Kevin Buzzard (Jul 05 2019 at 11:25):
Chris I'll try your induction code when I get back in front of Lean. Thanks!
Johan Commelin (Jul 05 2019 at 11:39):
@Kevin Buzzard I think Mario means that you should use change with
inside induction'
instead of using rw
there.
Kevin Buzzard (Jul 05 2019 at 11:39):
I just want one tactic which is simple to apply and which doesn't leak. I am not sure I understand what is being suggested.
Kevin Buzzard (Jul 05 2019 at 11:40):
At the minute I am writing
induction n with d hd, clear_up_leaks, { ... } { ... }
Kevin Buzzard (Jul 05 2019 at 11:40):
and I want to write
induction' n with d hd { -- no leaks here} { -- or here}
Johan Commelin (Jul 05 2019 at 11:46):
Right, and Mario says that clear_up_leaks
should use change
instead of rw
.
Johan Commelin (Jul 05 2019 at 11:47):
We might want an attribute @antileak
or something like that, that will change terms into defeq terms that are more canonical.
Johan Commelin (Jul 05 2019 at 11:47):
I guess we could also use dsimp
for this?
Johan Commelin (Jul 05 2019 at 11:48):
@Kevin Buzzard what happens if you write a simp lemma (tagged with @[simp]
that says mynat.zero = 0 := rfl
.
And then you call induction n with d hd; dsimp
.
Johan Commelin (Jul 05 2019 at 11:49):
Similarly you will want mynat.succ n = n + 1 := rfl
.
Johan Commelin (Jul 05 2019 at 11:49):
Is that sufficient to clear up the leaks?

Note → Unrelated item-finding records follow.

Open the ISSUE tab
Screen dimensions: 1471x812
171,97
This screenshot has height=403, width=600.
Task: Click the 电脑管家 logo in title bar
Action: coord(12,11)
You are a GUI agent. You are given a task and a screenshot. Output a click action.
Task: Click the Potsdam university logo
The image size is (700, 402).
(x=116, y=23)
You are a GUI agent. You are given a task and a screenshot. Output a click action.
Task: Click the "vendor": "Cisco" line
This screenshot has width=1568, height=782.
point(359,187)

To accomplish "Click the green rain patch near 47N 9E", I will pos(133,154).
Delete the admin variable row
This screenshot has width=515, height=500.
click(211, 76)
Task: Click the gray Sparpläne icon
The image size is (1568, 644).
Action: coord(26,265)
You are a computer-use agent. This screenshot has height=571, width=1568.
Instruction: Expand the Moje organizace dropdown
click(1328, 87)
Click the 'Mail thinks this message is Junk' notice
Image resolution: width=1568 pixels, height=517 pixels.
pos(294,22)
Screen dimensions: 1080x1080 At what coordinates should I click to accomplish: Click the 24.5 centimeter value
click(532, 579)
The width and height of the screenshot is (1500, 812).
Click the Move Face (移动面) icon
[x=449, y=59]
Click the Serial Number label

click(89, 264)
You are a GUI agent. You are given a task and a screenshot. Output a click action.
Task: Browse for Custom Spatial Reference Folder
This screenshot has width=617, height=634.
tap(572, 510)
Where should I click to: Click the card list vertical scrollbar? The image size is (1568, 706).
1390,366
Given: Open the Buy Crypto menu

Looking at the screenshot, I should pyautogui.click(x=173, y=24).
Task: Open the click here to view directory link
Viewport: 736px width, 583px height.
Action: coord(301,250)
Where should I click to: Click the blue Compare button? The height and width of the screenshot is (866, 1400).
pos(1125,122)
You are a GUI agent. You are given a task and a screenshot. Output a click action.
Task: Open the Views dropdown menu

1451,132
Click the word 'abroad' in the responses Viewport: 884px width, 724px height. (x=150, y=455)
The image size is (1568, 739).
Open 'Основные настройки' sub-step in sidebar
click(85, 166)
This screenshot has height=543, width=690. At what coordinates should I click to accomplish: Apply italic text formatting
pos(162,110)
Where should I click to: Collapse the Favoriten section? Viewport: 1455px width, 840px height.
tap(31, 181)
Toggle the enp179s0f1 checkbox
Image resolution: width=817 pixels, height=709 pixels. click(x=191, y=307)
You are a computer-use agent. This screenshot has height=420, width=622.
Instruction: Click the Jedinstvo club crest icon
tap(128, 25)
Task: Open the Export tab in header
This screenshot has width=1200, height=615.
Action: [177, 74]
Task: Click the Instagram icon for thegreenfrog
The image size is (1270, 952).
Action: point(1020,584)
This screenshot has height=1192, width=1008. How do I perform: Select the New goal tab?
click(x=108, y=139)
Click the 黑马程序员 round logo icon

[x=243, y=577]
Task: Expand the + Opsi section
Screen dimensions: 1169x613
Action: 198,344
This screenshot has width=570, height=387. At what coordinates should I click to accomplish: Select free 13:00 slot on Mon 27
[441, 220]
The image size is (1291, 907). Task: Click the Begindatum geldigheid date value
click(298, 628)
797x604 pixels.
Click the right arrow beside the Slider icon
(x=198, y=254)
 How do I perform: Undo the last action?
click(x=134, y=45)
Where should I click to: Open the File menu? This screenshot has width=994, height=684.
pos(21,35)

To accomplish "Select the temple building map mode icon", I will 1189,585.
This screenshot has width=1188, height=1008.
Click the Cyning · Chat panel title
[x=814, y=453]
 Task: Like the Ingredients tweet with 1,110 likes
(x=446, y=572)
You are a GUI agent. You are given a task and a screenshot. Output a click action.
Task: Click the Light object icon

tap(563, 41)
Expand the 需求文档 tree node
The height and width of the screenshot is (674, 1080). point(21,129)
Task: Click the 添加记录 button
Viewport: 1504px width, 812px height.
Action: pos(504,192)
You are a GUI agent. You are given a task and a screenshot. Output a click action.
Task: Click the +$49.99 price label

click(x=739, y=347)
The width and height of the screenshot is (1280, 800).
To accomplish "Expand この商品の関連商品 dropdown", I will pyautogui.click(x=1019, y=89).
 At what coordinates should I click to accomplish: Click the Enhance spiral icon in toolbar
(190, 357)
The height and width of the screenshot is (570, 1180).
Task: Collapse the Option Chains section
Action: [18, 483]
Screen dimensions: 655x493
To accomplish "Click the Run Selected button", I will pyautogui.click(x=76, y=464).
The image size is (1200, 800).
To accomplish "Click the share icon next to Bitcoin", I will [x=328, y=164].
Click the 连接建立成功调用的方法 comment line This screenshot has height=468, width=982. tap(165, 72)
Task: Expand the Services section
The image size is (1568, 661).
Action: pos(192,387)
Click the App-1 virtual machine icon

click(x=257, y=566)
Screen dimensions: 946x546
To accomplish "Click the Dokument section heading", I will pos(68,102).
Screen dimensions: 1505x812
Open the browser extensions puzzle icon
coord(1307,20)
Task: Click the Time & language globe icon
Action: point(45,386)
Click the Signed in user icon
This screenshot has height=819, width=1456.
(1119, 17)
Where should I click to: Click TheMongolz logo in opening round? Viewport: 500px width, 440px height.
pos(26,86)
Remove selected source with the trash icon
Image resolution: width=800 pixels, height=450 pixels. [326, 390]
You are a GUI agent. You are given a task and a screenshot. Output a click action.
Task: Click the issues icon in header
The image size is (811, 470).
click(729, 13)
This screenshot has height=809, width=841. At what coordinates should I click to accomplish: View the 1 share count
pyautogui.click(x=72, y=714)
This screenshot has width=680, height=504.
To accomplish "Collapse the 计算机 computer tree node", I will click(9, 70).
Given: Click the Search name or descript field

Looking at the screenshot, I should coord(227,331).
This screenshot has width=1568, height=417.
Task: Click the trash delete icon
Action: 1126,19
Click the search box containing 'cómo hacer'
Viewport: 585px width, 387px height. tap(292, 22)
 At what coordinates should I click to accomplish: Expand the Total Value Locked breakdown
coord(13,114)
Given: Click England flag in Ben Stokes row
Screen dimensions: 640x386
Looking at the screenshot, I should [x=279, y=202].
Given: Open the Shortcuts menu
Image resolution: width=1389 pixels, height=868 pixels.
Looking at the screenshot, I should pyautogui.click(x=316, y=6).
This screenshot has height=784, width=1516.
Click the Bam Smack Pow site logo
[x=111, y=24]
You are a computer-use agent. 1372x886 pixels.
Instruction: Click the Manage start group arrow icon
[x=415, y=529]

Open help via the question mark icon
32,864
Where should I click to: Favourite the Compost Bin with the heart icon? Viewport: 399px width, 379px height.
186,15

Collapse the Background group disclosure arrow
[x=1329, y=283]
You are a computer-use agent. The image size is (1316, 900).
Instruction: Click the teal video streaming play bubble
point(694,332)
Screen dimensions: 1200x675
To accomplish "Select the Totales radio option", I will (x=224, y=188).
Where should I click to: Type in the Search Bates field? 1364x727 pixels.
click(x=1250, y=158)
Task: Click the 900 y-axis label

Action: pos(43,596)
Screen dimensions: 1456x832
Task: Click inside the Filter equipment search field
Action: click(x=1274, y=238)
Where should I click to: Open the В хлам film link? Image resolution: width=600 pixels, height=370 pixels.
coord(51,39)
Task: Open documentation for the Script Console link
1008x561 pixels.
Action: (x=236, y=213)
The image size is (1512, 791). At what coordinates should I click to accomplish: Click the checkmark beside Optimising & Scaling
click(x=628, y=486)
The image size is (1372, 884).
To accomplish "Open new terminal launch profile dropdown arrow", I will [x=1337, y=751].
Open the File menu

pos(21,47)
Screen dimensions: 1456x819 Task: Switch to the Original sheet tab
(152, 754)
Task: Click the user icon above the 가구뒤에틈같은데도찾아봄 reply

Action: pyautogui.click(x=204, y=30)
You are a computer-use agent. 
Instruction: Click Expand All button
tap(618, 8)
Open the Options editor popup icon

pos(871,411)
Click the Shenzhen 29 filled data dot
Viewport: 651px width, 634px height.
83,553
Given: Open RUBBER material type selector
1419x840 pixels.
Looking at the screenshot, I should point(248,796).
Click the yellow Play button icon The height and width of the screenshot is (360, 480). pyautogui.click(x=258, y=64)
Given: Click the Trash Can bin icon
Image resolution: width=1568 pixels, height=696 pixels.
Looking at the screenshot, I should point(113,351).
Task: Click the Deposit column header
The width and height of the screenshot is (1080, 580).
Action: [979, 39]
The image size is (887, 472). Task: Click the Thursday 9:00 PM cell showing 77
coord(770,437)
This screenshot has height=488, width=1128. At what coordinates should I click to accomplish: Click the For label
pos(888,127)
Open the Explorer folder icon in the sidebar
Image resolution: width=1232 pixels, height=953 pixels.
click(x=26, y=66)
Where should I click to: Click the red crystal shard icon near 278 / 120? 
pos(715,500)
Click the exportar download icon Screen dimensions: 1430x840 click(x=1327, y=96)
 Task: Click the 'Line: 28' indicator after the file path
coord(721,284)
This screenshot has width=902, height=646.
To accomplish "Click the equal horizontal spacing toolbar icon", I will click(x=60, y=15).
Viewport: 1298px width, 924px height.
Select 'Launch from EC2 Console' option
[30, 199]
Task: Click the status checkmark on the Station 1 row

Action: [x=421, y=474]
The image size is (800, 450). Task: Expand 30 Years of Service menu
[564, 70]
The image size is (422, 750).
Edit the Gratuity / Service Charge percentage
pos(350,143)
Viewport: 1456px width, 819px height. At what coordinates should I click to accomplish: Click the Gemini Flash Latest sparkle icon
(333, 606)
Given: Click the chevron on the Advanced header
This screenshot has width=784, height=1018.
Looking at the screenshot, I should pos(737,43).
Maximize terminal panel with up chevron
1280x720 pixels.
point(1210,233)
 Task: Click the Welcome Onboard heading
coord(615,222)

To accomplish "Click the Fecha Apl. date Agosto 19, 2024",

Kevin Buzzard (Jul 05 2019 at 11:49):
That's strictly worse than clear_up_leaks
because formally it's the same thing ("apply a tactic and then type something which you don't want") and secondly simp
will close various goals, like rfl
goals -- it does too much.
Mario Carneiro (Jul 05 2019 at 12:34):
using change with
will not close any goals
Mario Carneiro (Jul 05 2019 at 12:34):
And I am talking about the definition of induction'
, like Johan says
Mario Carneiro (Jul 05 2019 at 12:49):
This works:
meta def induction' (hp : parse cases_arg_p) (ids : parse with_ident_list) : tactic unit := do tactic.interactive.induction hp none ids none, all_goals `[ try {change mynat.zero with (0 : mynat) at *}, try {change mynat.le with (≤) at *}, try {change @mynat.succ with (λ n, n + 1) at *, dsimp only at *}] theorem zero_add : ∀ x : mynat, x = x := begin intro x, induction' x with d hd, -- ⊢ 0 + 0 = 0 -- 0 + d = d ⊢ 0 + (d + 1) = d + 1 end
Unfortunately change with
does not support arguments in the lemmas, so I use some beta reduction at the end there. I don't think it will use rfl
at the end though. Also propagate_tags
undoes the work for some reason, so you can't use case
with this
Kevin Buzzard (Jul 05 2019 at 12:56):
So this induction'
thing, and rw'
and also this structure_helper
thing are all attempts to write more user-friendly ways of doing stuff. The idea is that we are shielding the users from Lean's weak spots here. And we're also shielding the user from definitions and recursion; I want to ask them to only prove theorems.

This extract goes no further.